The ABCNews.com Law and Justice front page currently features an article, dramatically titled "Will Steal For Food: Crisis Creates Criminals." On that same page, alleged bank robber Bruce Windsor is featured in an orange jumpsuit above a caption that reads: "In poor economy, police have arrested a rash of atypical alleged bank robbers."
If you click on that story, you will get to read about a grand total of three bank robberies supporting the authors' main point that "[a]cross the country, seemingly upstanding citizens like Windsor are being accused of committing crimes just to pay the bills."
Starting with Bruce Windsor, ABC goes out of its way to describe him as a "church deacon," but gives little explanation for his crime other than to save his real estate company which had fallen on hard times. ABC describes Windsor as a father of four with no criminal record. And criminal defense attorney Thomas Mesereau commented that, "[c]learly the defense will try to bring in that this person acted out of character, that something had to have gone wrong." ABC concludes, based upon scant facts, that the economy must have been the "something" that went wrong for Windsor, rather than the more typical motive for bank robberies: greed.

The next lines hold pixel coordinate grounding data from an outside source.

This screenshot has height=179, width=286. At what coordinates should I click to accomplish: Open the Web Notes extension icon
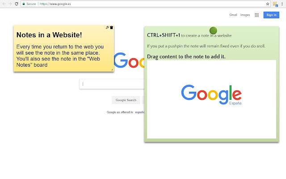(x=275, y=4)
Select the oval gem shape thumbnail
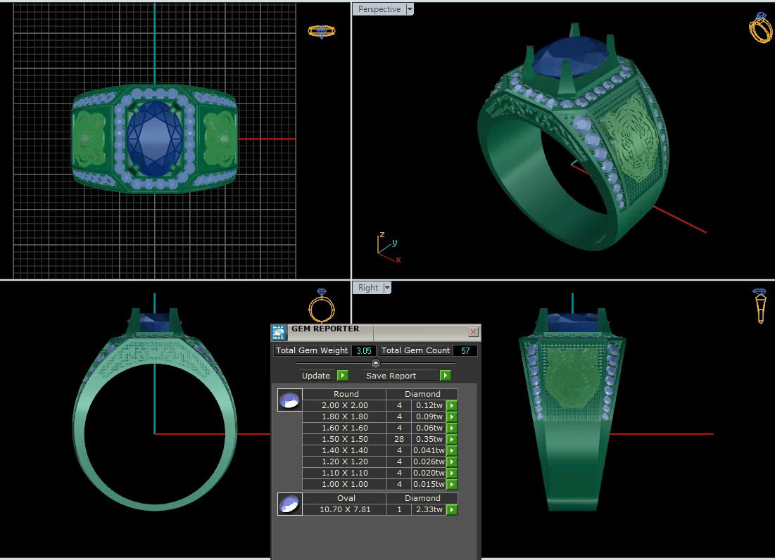The width and height of the screenshot is (775, 560). click(289, 504)
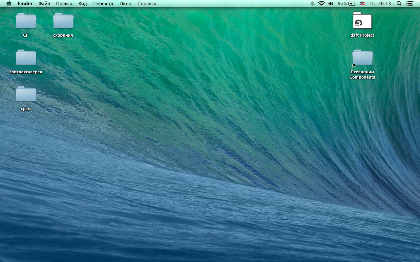This screenshot has width=420, height=262.
Task: Open the Правка menu
Action: click(x=64, y=4)
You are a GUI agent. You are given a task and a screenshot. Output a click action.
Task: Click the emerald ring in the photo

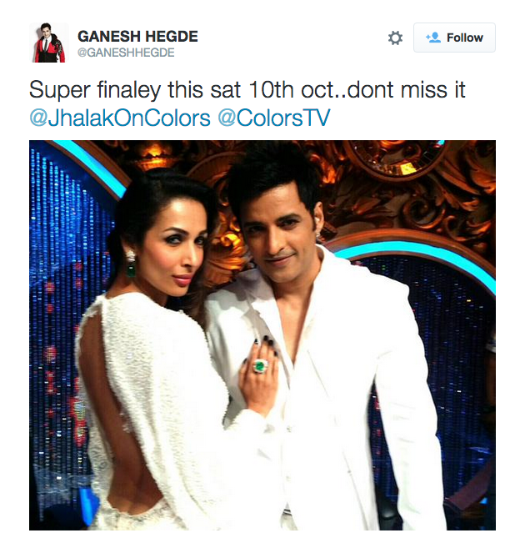[x=260, y=366]
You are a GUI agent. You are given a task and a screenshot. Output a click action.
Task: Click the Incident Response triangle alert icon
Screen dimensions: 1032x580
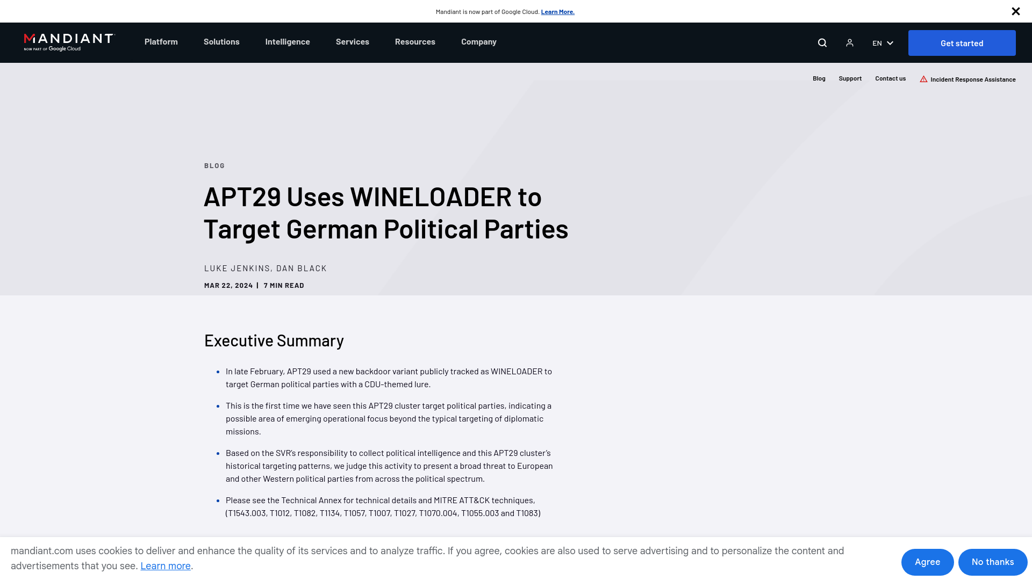pos(923,78)
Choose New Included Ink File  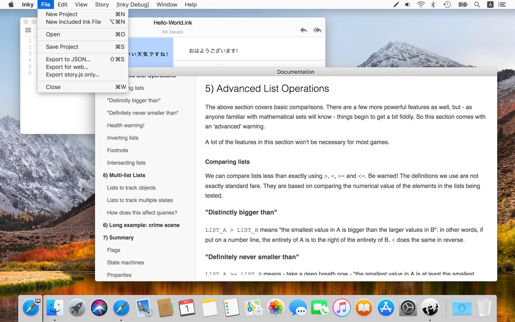[x=73, y=22]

ABC allows Windsor to play his own sympathy card in the article, quoting his courtroom testimony:
"This doesn't even register. I'm just ill," Windsor told a judge in a subsequent court appearance. "I've never stolen anything in my life."
ABC's second bank robber is Keith Giammanco, sympathetically described as the father of 17-year-old twins who lost "everything in the stock market." Giammanco "allegedly sacrificed everything to buy his daughters nice things and keep them in private school." And one of Giammanco's daughter's heroically described him as "Robin Hood" and delivered this timely money-quote: "You know, take from the rich -- these banks are greedy -- and give to better -- his daughters' lives."
But if you examine local coverage, you will learn that Giammanco is allegedly the "Boonie Hat Bandit." And rather than being described heroically, Giammanco's neighbors described him as an "odd guy" who "never had a day job" and "was constantly bragging about the next big thing he was going to purchase."
And Giammanco was hardly a desperate one-time offender, having allegedly robbed 12 banks of $100,000. While ABC does include this last point in its article, it also claims these robberies occurred "in September," which would tend to indicate a more desperate criminal (possibly) if all the crimes were committed in a month. But the local story linked above indicates that the 12 robberies occurred over the course of a year - and predated the worst of our recent economic difficulties.
ABC's final bank robber is the so-called "Ohio granny robber" Barbara Joly, who was recently sentenced to six years imprisonment for robbing three banks. Again, ABC finds sympathy for Joly in that "[h]er husband said she was trying to support her son, who had fallen deep into debt."
"She is a wonderful and loving grandmother who simply could not say no to her son's request for more and more financial help," he said.
ABC's main point is that the criminals cited (all three of them) are atypical bank robbers, presumably affected by the tough economic times. But elderly bank robbers, while possibly interesting, are hardly unusual. The ABC story in question links to a story about the "Grandpa bandit" who committed a series of robberies in late 2007. And a basic search for "grandmother robs bank" turns up a surprising number of hits - including these two granny robberies - which also predated the economic downturn.
The overall sentiment of the article is to excuse - or at least explain away - criminal behavior because of the current economic downturn. The ABC readers, though, are not entirely buying this argument. As one commenter put it: "The true test of a man's character is not when everything is fine, but when everything is falling apart around him."
And ABC has not even established that these criminals' lives were "falling apart" at all. I have a news flash for ABC ... almost every criminal defendant has some excuse, sometimes real - but often manufactured for the purpose of mitigating against a long prison sentence. The courts, after examining all the circumstances, will decide whether these criminals deserve sympathy and mercy. For some reason, I think the "Boonie Hat Bandit" will have a tougher time with the judge than he did with ABC.